* _Activity_:
Your answer should hold all lines of the entries that include the word "account".

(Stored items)
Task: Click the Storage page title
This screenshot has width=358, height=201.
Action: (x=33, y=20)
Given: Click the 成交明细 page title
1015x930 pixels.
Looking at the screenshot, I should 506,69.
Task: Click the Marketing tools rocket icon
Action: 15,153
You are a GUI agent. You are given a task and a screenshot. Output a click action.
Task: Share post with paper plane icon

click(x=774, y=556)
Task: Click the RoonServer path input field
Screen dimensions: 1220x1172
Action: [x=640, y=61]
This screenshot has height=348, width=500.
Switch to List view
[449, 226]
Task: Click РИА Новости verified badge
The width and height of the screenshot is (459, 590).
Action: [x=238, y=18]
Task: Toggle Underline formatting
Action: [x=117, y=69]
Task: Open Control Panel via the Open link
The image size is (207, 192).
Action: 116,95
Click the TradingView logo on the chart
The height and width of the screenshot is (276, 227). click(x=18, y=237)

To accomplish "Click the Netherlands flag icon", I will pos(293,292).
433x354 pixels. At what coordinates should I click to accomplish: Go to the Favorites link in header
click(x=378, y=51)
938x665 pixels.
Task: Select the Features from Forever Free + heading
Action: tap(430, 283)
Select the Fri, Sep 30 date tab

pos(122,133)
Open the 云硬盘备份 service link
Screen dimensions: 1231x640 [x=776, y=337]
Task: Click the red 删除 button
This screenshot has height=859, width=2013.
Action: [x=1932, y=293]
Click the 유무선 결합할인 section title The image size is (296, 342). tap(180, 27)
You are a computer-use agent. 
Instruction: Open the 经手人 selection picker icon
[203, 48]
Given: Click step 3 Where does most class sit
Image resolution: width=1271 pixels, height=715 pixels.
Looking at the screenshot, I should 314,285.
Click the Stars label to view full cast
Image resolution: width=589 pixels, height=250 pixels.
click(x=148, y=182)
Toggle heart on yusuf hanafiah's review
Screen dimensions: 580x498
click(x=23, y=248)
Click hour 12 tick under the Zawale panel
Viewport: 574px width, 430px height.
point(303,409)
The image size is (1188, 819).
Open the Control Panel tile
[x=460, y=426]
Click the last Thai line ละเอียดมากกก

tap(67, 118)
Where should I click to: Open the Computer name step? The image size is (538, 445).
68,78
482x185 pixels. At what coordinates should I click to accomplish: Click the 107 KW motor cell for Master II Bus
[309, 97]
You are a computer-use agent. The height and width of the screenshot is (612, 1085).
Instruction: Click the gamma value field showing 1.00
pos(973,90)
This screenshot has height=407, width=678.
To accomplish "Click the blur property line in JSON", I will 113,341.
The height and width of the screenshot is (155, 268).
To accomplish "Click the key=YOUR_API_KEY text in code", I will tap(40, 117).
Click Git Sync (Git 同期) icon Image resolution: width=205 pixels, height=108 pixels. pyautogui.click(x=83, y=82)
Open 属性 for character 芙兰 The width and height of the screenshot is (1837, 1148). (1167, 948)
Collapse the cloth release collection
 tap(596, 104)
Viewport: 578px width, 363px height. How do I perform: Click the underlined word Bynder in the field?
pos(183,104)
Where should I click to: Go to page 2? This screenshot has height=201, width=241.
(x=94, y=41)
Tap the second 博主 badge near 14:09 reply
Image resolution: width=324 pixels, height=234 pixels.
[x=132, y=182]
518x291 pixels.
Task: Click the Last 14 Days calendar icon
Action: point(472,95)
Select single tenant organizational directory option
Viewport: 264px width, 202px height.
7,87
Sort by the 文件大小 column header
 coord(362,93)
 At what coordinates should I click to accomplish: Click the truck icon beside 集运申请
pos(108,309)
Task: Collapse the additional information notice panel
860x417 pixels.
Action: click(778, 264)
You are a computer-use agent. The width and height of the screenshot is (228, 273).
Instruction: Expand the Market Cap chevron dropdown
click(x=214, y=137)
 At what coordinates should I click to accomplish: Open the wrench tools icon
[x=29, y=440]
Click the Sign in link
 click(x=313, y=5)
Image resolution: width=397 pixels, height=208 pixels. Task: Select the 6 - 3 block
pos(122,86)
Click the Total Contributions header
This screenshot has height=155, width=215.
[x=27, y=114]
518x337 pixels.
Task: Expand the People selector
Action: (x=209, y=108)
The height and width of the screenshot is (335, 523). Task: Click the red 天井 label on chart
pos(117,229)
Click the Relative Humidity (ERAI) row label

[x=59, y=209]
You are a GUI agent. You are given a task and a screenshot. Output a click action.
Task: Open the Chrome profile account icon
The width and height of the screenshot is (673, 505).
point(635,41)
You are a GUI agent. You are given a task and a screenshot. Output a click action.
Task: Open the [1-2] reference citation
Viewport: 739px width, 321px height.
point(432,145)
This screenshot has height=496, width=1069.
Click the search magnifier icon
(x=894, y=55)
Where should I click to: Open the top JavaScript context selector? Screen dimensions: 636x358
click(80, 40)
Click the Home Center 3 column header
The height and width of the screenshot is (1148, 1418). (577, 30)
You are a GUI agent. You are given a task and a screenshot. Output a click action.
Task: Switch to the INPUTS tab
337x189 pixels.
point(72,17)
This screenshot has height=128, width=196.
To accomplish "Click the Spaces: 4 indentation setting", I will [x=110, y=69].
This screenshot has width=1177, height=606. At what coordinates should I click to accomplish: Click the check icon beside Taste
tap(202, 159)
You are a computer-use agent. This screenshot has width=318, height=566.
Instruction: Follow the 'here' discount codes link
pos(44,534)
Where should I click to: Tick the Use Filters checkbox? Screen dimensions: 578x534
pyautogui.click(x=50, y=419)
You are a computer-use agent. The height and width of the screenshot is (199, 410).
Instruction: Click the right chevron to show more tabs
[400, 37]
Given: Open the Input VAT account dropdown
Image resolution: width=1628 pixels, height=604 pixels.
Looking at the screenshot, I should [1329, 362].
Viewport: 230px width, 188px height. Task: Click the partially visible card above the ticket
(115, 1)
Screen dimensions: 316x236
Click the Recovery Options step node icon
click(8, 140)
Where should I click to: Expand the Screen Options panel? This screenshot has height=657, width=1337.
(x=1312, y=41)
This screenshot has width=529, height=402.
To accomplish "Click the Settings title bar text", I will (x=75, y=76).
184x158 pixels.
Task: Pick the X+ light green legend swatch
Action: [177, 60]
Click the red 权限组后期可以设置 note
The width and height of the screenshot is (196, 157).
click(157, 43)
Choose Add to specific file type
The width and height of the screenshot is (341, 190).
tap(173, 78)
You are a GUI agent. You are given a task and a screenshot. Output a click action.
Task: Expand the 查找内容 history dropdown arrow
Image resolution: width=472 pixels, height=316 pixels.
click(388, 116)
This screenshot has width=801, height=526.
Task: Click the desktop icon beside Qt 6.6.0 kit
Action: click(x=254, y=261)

* _Your response_:
Task: Open the Chrome profile account icon
Given: Open the Input VAT account dropdown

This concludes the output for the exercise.